Diğer taraftan, yumurtalıklardaki sperm üretimi, her ne kadar yapılan tahlillerde yüksek sayı veya hareketlilik gözlenmiş olsa dahi, geçirilen ateşli bir rahatsızlık, enjeksiyon gibi hastalıklar veya aşırı alkol veya sigara kullanımı neticesinde oluşan toksik ortam nedeni ile son derece düşük oranlara düşebilmektedir.
Dolayısıyla eğer sperm azlığının sebebi herhangi bir anatomik veya genetik bir bozukluk değil ise veya kişi ateşli bir hastalık geçirmemiş ise yaşam kalitesinin artırılması, sigara ve alkolden uzak durulması, doktor kontrolünde düzenli beslenme ve antioksidan tedavileri ile belirgin olarak değiştirilebilir.
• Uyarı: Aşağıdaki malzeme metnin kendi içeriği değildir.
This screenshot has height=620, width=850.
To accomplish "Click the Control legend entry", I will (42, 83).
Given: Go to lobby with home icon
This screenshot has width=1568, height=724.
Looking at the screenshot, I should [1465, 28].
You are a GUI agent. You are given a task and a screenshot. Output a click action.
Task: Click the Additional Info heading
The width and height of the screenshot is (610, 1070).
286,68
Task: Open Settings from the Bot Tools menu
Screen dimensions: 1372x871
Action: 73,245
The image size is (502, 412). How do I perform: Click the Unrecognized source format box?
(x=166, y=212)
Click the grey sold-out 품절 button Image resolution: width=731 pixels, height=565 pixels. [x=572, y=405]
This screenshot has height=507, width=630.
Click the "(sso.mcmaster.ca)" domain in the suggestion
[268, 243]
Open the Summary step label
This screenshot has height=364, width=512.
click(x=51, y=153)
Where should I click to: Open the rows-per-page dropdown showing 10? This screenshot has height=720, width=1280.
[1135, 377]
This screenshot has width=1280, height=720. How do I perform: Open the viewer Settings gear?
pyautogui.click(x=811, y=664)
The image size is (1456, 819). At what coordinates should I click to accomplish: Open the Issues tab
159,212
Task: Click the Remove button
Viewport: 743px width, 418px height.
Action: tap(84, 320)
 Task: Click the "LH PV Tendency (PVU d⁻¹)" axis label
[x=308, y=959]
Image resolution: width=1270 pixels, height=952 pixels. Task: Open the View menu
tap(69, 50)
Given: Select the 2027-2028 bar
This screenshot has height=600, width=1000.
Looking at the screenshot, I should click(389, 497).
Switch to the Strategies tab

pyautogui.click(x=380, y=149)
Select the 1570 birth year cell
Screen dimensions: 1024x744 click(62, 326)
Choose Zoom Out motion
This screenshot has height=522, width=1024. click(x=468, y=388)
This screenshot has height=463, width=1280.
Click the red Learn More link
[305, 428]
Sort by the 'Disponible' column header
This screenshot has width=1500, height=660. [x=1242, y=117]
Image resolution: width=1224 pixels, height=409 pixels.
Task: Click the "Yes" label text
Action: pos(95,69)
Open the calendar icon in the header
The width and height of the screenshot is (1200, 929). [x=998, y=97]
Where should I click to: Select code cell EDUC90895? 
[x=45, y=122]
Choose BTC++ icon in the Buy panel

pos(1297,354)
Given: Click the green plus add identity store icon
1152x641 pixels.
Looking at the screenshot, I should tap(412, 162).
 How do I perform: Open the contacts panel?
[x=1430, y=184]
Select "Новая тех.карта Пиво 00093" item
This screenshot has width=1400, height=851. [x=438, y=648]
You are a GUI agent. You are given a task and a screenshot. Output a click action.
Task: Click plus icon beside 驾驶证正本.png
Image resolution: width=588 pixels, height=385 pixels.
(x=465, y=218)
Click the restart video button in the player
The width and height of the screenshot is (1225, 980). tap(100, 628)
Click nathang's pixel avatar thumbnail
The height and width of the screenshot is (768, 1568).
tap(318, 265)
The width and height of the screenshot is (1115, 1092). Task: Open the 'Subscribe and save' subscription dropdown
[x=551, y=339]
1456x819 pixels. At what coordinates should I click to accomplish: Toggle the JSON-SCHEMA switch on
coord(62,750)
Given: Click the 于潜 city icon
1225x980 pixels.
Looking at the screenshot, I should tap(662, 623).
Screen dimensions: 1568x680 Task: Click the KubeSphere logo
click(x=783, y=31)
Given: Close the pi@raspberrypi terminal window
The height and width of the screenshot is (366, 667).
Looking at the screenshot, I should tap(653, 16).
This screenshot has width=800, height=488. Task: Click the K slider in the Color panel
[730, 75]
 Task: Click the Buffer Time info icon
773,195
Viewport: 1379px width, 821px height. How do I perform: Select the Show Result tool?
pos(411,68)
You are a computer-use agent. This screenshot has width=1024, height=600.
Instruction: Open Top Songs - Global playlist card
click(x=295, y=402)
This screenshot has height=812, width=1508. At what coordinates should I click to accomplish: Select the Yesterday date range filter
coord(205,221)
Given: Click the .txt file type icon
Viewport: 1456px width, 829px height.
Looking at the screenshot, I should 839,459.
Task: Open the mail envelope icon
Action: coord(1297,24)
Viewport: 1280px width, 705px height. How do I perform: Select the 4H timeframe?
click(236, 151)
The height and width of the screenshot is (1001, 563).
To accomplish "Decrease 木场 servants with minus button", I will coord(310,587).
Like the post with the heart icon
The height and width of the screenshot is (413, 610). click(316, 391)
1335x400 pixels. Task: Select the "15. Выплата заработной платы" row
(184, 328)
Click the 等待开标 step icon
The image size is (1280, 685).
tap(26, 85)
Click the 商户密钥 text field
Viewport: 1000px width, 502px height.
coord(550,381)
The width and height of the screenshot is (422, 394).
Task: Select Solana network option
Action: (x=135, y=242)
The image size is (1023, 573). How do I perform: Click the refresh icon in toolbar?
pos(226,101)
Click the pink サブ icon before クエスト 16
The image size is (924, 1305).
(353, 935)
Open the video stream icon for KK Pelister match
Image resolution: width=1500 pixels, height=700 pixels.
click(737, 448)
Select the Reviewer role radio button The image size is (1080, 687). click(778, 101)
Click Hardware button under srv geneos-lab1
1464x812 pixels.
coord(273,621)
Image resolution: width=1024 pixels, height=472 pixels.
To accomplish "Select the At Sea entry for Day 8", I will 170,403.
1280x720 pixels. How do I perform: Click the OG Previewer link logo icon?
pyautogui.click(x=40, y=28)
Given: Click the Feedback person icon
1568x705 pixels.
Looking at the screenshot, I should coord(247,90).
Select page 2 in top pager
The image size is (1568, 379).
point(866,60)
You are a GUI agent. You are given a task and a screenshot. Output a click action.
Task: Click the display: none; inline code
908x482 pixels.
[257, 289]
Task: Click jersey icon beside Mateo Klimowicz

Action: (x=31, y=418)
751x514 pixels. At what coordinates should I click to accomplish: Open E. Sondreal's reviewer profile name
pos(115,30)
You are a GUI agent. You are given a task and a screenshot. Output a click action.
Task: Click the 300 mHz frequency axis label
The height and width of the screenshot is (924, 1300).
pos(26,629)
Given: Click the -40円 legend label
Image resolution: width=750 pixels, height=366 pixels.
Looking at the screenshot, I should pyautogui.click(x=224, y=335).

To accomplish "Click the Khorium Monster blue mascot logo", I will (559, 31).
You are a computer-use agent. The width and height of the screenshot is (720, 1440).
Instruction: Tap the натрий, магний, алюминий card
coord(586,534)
Günümüzde piyasada özellikle antioksidan veya besin takviyeleri şeklinde sunulan, sperm sayı veya kalite arttırıcı özelliği olduğu söylenen ürün mevcuttur.
Adı geçen ürünlerin faydalı olabilmeleri için yukarıda belirttiğimiz anatomik ve genetik problemlerin mevcut olup olmadığı detaylı olarak incelenmeli ve bu tip tedavilerin muhakkak bir sağlık personeli gözetiminde düzenlenmesi gerekmektedir. Aksi halde yüksek miktarda alınan bu maddelerin yarardan çok zararının olabileceği unutulmamalıdır.